Scolopendra dawydoffi is a species of large Scolopendrid centipede found in Southeast Asia, specifically in Laos, Vietnam, Thailand, and Malaysia. It has bright reddish-orange and black colouration (and should thus not be confused with S. hardwickei), and can grow up to and beyond 16 cm in length.

== Appearance and behaviour ==
Scolopendra dawydoffi has bright reddish-orange colouration, with dark bands on the ends of its tergites. The antennae are divided into 17-18 segments (articles). It can live for 2-3 years.

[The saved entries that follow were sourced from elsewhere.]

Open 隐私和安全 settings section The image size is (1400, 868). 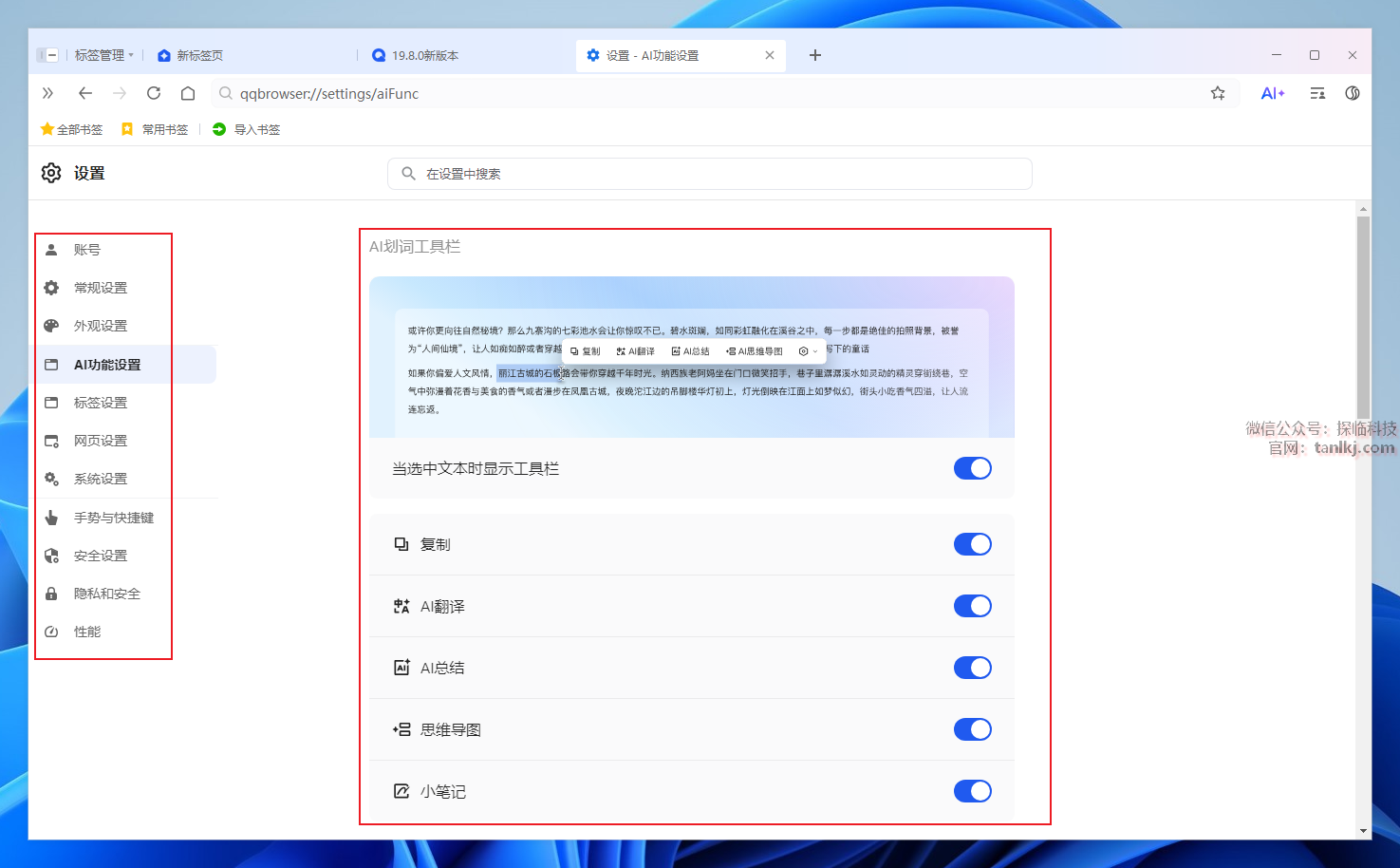[106, 594]
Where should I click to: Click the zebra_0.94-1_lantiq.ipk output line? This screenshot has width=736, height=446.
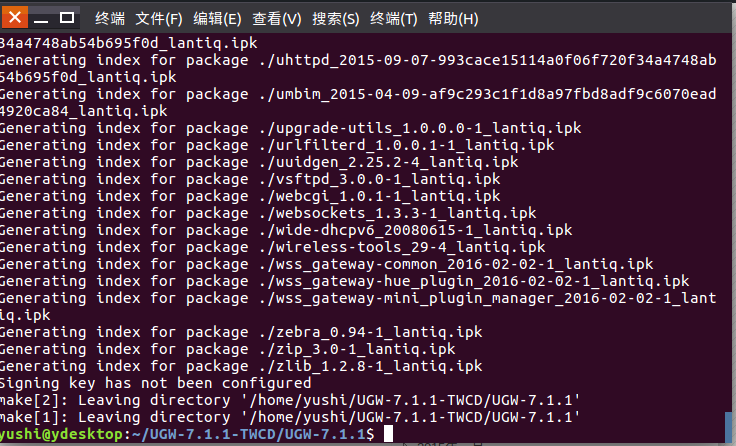(x=241, y=332)
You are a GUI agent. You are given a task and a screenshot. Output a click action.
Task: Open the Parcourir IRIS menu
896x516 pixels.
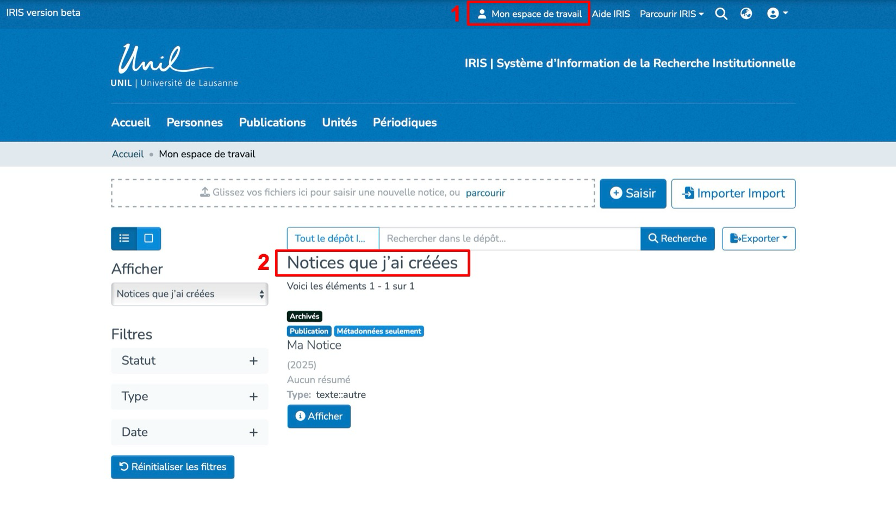[671, 14]
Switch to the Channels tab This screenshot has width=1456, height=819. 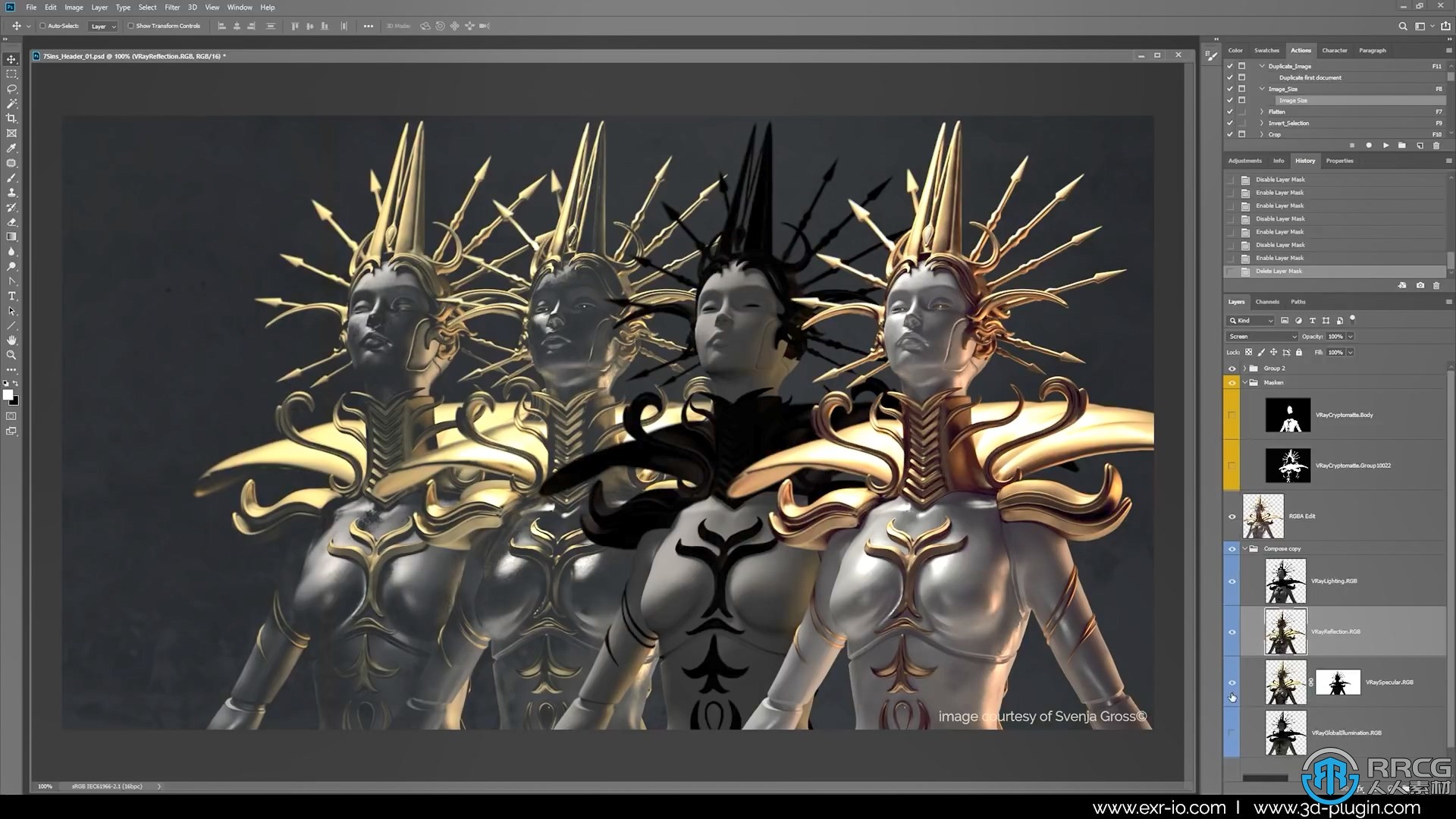pyautogui.click(x=1266, y=301)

Scolopendra dawydoffi, like all centipedes, is predatory, and, like most large centipedes, is primarily insectivorous. However, it has been recorded feeding on snakes, specifically Sibynophis triangularis, while the snake was laying its eggs.

== Taxonomy ==
Scolopendra dawydoffi was first (incompletely) described in 1938 by Carl Attems as Scolopendra subspinipes cingulatoides. He said that S. s. cingulatoides "unites the taxonomical characteristics of Scolopendra subspinipes [Leach, 1815] and Scolopendra cingulata [Latreille, 1829]".

S. subspinipes cingulatoides was elevated to species level and renamed S. dawydoffi to avoid confusion with Scolopendra cingulatoides, a junior synonym of Scolopendra cingulata in a 2012 taxonomic review. The new species name is in honour of Dr C Dawydoff, the collector of the species.